=== Aufgabenstellung ===
1. Wer verwandelte laut dem Spielbericht den ersten Strafstoß, der für den TSV 1860 München gepfiffen wurde?
2. Fassen Sie den Absatz des Spielberichts, der mit „Ein gefühlvoller Steckpass“ beginnt, als knappe Stichpunktliste zusammen.

=== Ausgangstext ===
_____

Seitdem Marco Hiller im Tor steht, ist 1860 München ein Topteam. Bei RWE Essen feierten die Löwen ihren dritten 3:0-Sieg in den letzten fünf Spielen.
Der letzte Pfiff aus der Pfeife von Martin Speckner (29) ging über in ein Pfeifkonzert aus Tausenden Kehlen. Es galt aber nicht dem Mann in Schwarz, sondern alleine der Mannschaft von Rot-Weiss Essen, die das Traditionsduell sang- und klanglos mit 0:3 verloren hatte.
Mit dem Schiedsrichter aus der Oberpfalz hatte am Sonntag keiner ein Problem, am wenigsten das Siegerteam aus München-Giesing. Die Löwen hatten nicht nur eine starke Reaktion auf das 1:2 gegen Rostock gezeigt, sondern auch Frieden mit höheren Mächten wie dem Fußballgott und dem DFB geschlossen. Nach sechs Elfmetern gegen 1860 München wurde am 17. Spieltag der erste Strafstoß für den TSV gepfiffen. Thore Jacobsen haute ihn „nordisch cool“ (Giannikis) ins Kreuzeck und brachte sein Team auf die Siegerstraße. Auswärtssieg Nummer fünf als Wende zum Guten? Gemach, aber es gibt Anzeichen dafür, dass das Licht am Ende des Löwen-Tunnels heller wird.
Ein gefühlvoller Steckpass von David Philipp, ein cooler Abschluss von Fabian Schubert, dem zweiten Offensivjoker– fertig war der dritte 3:0-Sieg seit dem 2. November (zuvor Sandhausen, Mannheim). „Wenn man die letzten fünf Spiele sieht, haben wir nur eine Niederlage“, merkte Trainer Argirios Giannikis an. Überhaupt ist die Saisonbilanz erstmals ganz leicht ins Positive gekippt: Torverhältnis 28:27 bei Gleichstand zwischen Siegen und Niederlagen (je sieben).

_____

=== Aufgeführte Datensätze ===
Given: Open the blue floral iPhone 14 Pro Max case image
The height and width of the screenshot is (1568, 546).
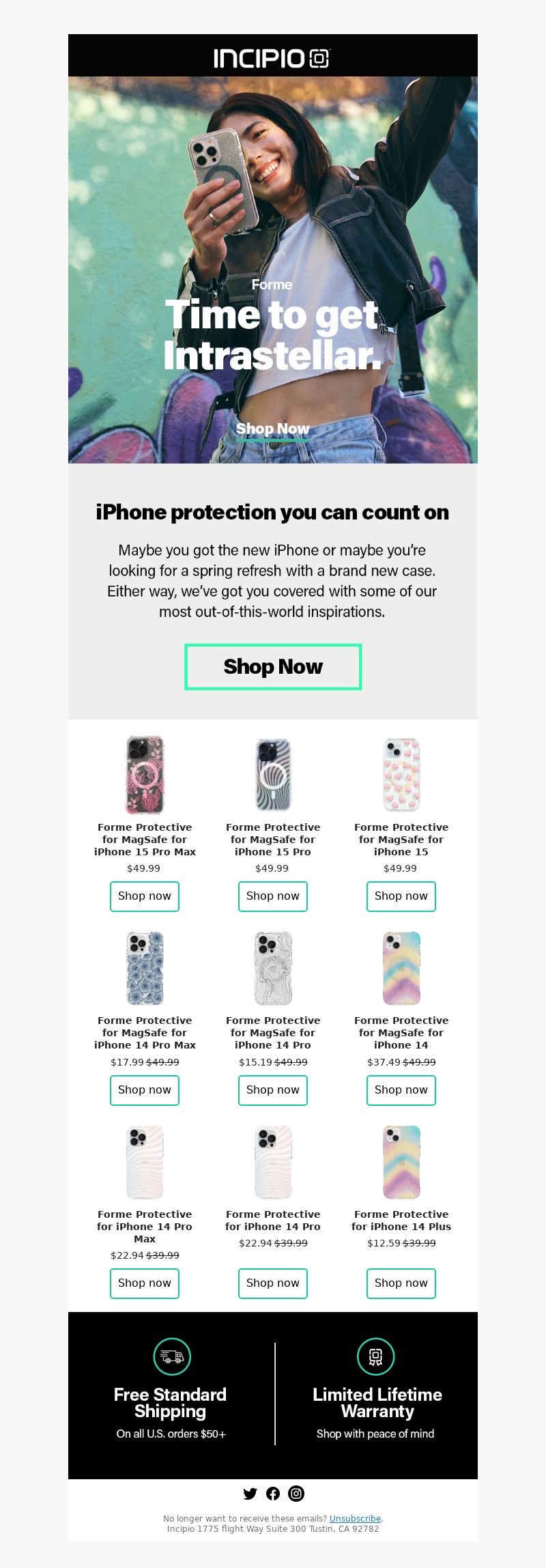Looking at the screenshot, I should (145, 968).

_____

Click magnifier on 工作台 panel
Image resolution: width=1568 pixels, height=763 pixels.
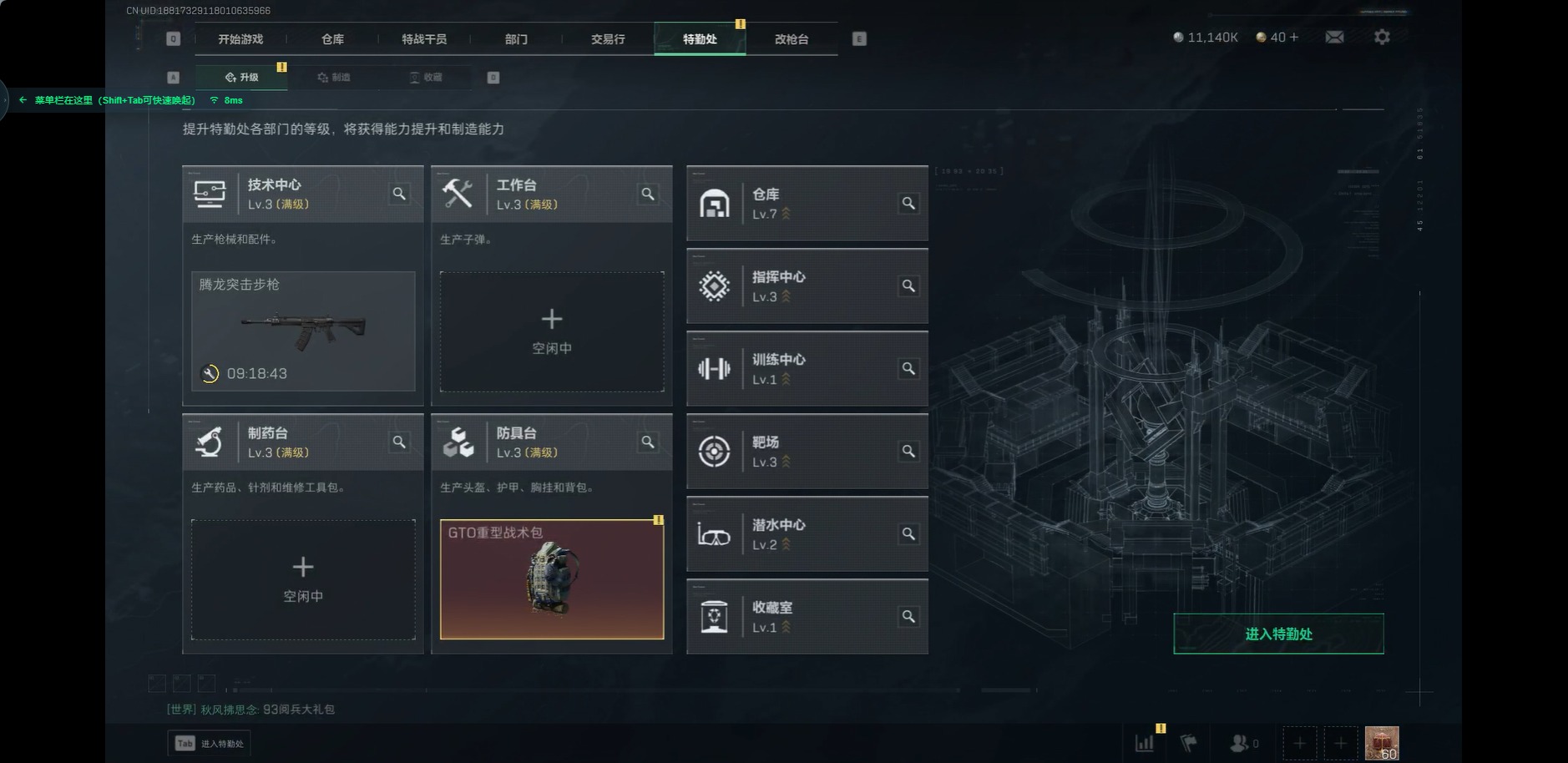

_____

=== Lösungen ===
1. Thore Jacobsen.

2.
- Treffer zum 3:0: Steckpass von David Philipp, Abschluss durch Fabian Schubert, den zweiten Offensivjoker
- Dritter 3:0-Sieg seit dem 2. November (zuvor gegen Sandhausen und Mannheim)
- Trainer Argirios Giannikis: nur eine Niederlage in den letzten fünf Spielen
- Saisonbilanz erstmals leicht positiv: Torverhältnis 28:27, je sieben Siege und Niederlagen